As a rider in the women’s Movistar team, a big responsibility for all the squad was to ride for the team’s leading lady, Annemiek van Vleuten. Norsgaard focused instead on the season’s upcoming stage races, changing her style of training and moving away from being just a sprinter for the team, which secured her the nickname the 'Danish Rocket', aiming to develop into an all-rounder. It proved her preparation was going to plan at La Vuelta Femenina, taking second place on stage four, only beaten by Marianne Vos. But it was in the season’s biggest race that she achieved her biggest feat yet – a Tour de France Femmes stage win – holding off a charging peloton to clinch a narrow victory. “I’m lost for words, I did not expect this,” she told the press after the stage in Blagnac, clearly taken aback after a turbulent start to her season. 

She celebrated with her team-mates after the stage with “a glass of champagne and a tiramisu” but missed her husband dearly. “I was supposed to go back to Denmark and see my family but after this [the Tour de France Femmes], I decided to rent a car and just go straight to him. We went to the beach and celebrated,” she said, reflecting on this happy time. 

With a Tour de France win added to her palmarès, there is inevitably more confidence going into the 2024 season. Norsgaard proved that she is a much more versatile rider than the sprinter she was once categorised as, so the Classics are where she wants to place her focus. “Every year it is my dream to do well in these races, so this again will be a big focus for me, and that is the only thing I am thinking about. I can’t even think about anything after that at the moment,” she said. 

Emma Norsgaard and her team-mate Floortje Mackaij celebrating her Tour de France Femmes stage win in 2023 (Image by ASO)

This, coupled with the fact that the team no longer features Van Vleuten, might just see Norsgaard achieve her dream. “We’re going to race in a way that suits me a little bit better,” she said. “I won’t have to be in position, always protecting, which has been an honour, but it’ll also be nice to try and be more aggressive and not so predictable.”

At the Tour, she demonstrated how unpredictable she could be and will highly likely go into the Classics this spring as a rider to watch. And there is one person who has said that he enjoys Norsgaard’s aggressive style of racing, and that is her brother Mathias Norsgaard, also a rider for the Spanish cycling team. Both riders started cycling from a young age, but Emma wanted to start racing after seeing her brother come home with flowers, a medal and a trophy – this is where her love for bike racing came about.

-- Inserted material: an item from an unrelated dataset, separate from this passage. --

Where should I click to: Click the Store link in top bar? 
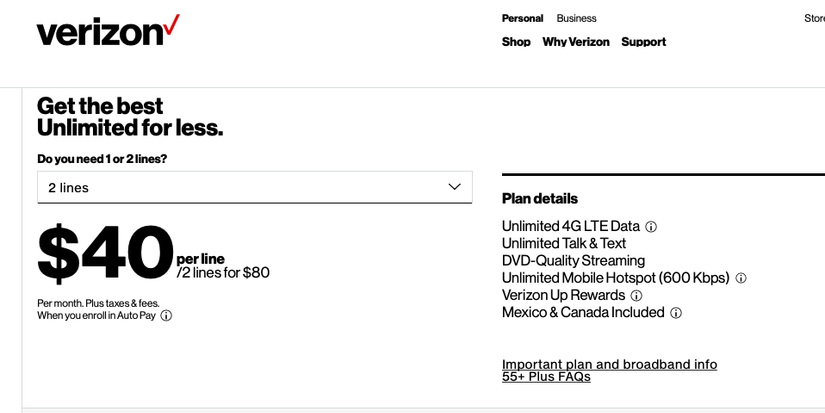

Despite the classic sibling rivalry between the two of them, Emma holds fond memories of racing in Denmark at the same time as her brother. 

“I remember, we had this club race in my local cycle club where Mathias had won. Ten minutes later, I also won. We have this picture together because it was my first ever win and I remember being so proud. I had this trophy that was almost bigger than myself,” she laughed. “The best part, however, was that Mathias was, of course, happy for his own victory, but he was more happy for mine. He never really showed me this when we were kids, like we were always fighting and stuff, so this is one of the best memories I have with him because it was the first time I saw him happy for me. I was seven and he was nine.”

Each of them through the ranks and have been with Movistar for the entirety of both of their careers. However, Emma will come to the end of her four-year contract at the culmination of the 2024 season, whereas Mathias is signed with the team until 2026, so movement could be on the cards for her. But while the future holds both uncertainty and possibility, she is not letting her thoughts distract her from her goals. “I am focusing on the races at the moment. When I get a little break after the Classics, hopefully everything will be sorted and I will know how my situation is, but I have been so happy. It’s like my Spanish family,” she said. 

So as she embarks on her fourth year with the team, Norsgaard will be taking everything in her stride, continuing to ride with her heart and hoping to achieve her dreams – a dream which she could achieve this year if not plagued by injury for a third-year running. But with Emma Norsgaard, we should expect the unexpected.